Empresário diz que vício afeta trabalhadores
Há alguns meses, o empresário Rafael Tenório fez um alerta sobre o perigo dos jogos online, como o do Tigrinho. Em um depoimento que viralizou nas redes sociais, ele avaliou que o vício nos jogos on-line de azar tem afetado as finanças de muitas famílias.
“Acompanho o drama de meus funcionários, com pedidos constantes de antecipação de férias, 13º salário, empréstimos e até demissões para terem acesso ao FGTS e, assim, pagarem as dívidas contraídas nos jogos”, afirmou, à época.
Comumente, as vítimas dos jogos preferem o anonimato ao descobrirem que foram enganadas pelas falsas promessas de dinheiro fácil e lucros inexistentes.

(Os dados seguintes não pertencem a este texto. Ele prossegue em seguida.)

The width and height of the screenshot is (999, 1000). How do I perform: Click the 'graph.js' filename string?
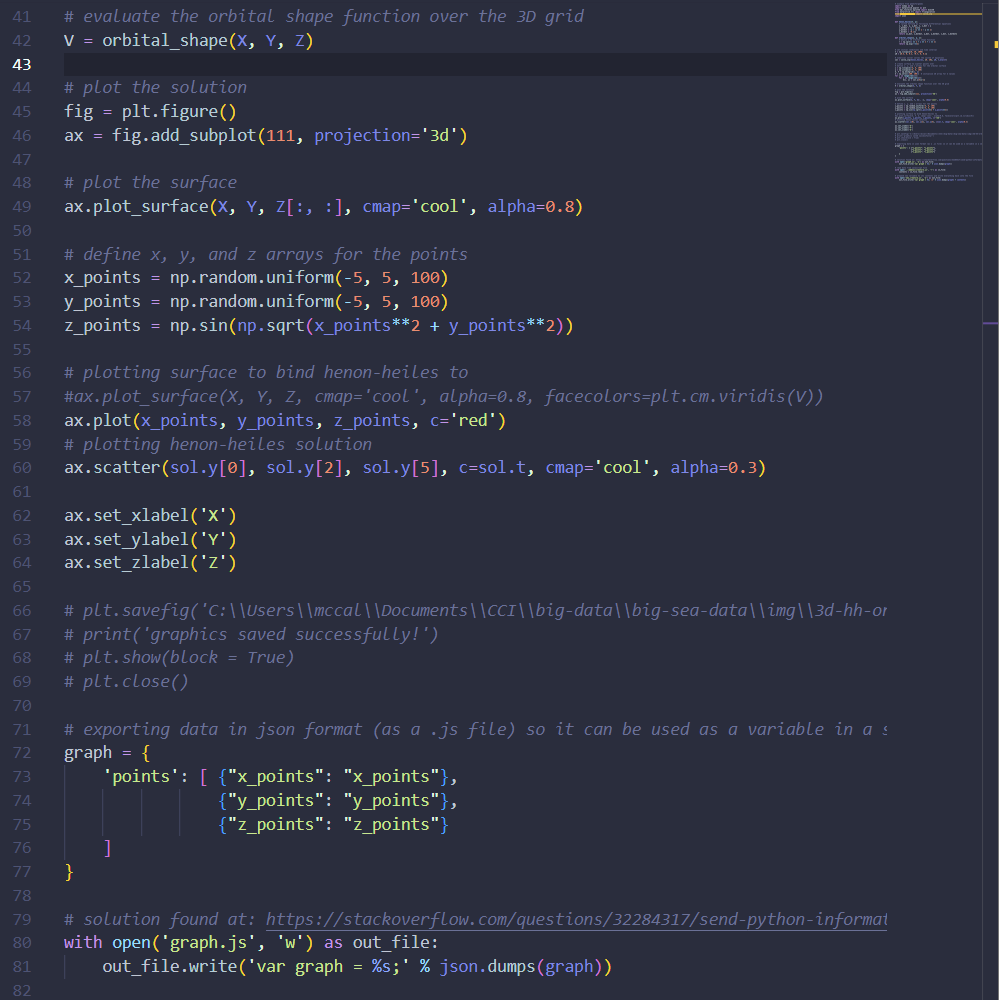(210, 942)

Pessoa com problema acredita que plataformas são solução, diz psicóloga
Para a psicóloga clínica Nayara Rita Cardoso Campos, a perspectiva socioconstrucionista que guia seu trabalho a faz enxergar os problemas não como doenças individuais, mas como produtos de contextos sociais e narrativas que construímos sobre nós mesmos e o mundo.
“No caso do vício em jogos de azar, a narrativa que pode ser construída nessa situação é a ideia de que o jogo pode ser uma solução para os problemas, de ordem econômica ou social”, pontuou a profissional que é especialista em Saúde Mental e Mestranda em Psicologia pela Universidade Federal de Alagoas.
Segundo ela, os prejuízos para a saúde mental, nesses casos, são multifacetados e podem ser influenciados não apenas pelo vício em jogos de azar, mas também por outras situações do cotidiano.
“Vejo narrativas associadas ao vício como isolamento social, a pessoa viciada tende a se afastar de amigos e familiares, priorizando o jogo e negligenciando os relacionamentos. Ansiedade e depressão, a constante incerteza dos resultados, a busca incessante pela próxima vitória e o sentimento de culpa e vergonha podem levar a quadros de ansiedade e depressão. Pensamentos suicidas, em casos mais graves, o vício em jogos de azar pode levar a pensamentos suicidas, especialmente quando a pessoa se sente endividada e sem saída e estamos em um mês propício para discutir sobre a prevenção ao suicídio”, salientou, referindo-se à campanha Setembro Amarelo, referindo-se ao mês alusivo de prevenção ao suicídio.
Além de dificultar lidar com as emoções, completou Nayara Campos, o vício pode dificultar a identificação e expressão de emoções como raiva, tristeza e frustração.
Ela destacou ainda que o vício em jogos de azar não é uma escolha individual, mas sim um problema complexo que envolve fatores sociais, culturais, políticos e econômicos. Em sua avaliação, a facilidade de acesso aos jogos, a normalização das apostas e a cultura do consumismo exacerbado, influenciada pelo capitalismo, contribuem para o aumento dos casos.
Alagoana perde R$ 200 mil nas apostas
Uma alagoana, no entanto, teve coragem e expôs seu drama em rede nacional de televisão ao conceder entrevista ao programa Fantástico, da Rede Globo. A assistente social Maria das Graças Conceição dos Santos tornou-se, então, uma figura emblemática no combate às plataformas de jogos on-line.
Ao descobrir que perdeu tudo o que tinha, viu, como única saída, a delegacia. Um Boletim de Ocorrência era a única ficha que ela tinha para apostar e tentar resgatar a dignidade e as perdas financeiras. A essa altura, a assistente social amargava um prejuízo de R$ 200 mil.
“No começo ganhei um pouco de dinheiro. Aí fui me animando e jogando. Jogando cada vez mais. E perdi”. afirmou.